What is required:
Return the records unchanged, starting with the line that contains "1200x571 pixels." and ending with the line that contains "Action: (x=1011, y=78)", including both. Leave the pictures out.

[START OF Items]

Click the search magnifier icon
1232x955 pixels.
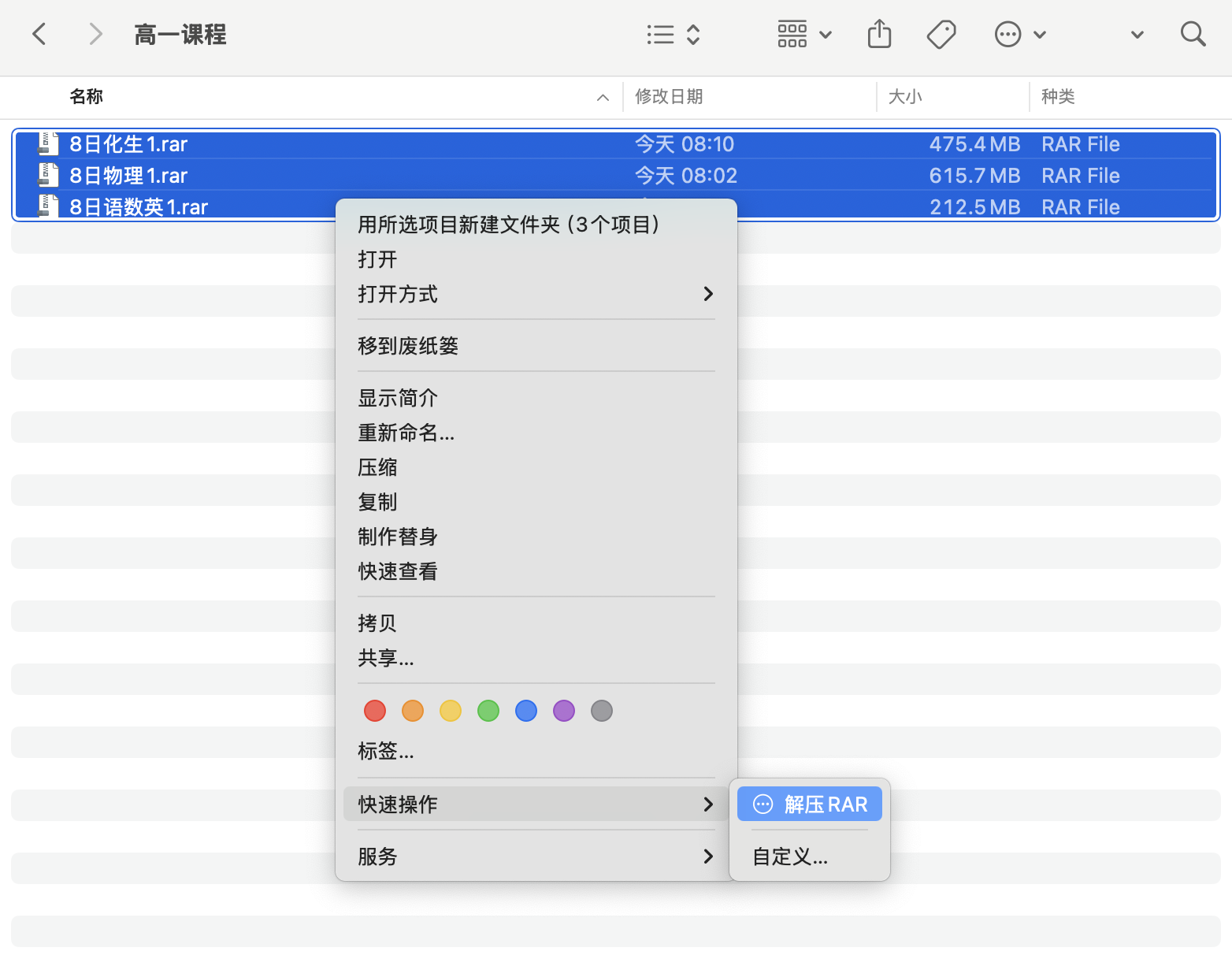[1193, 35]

[END OF Items]
[START OF Items]

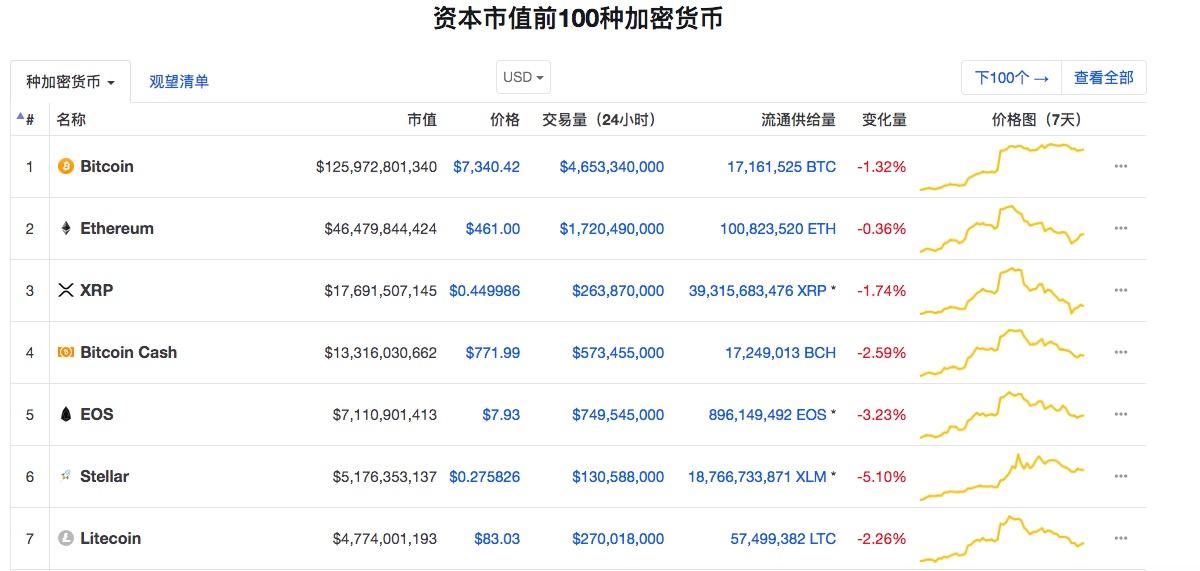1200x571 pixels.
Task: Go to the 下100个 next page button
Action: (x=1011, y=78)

[END OF Items]

Completed task:
1200x571 pixels.
Task: Go to the 下100个 next page button
Action: (x=1011, y=78)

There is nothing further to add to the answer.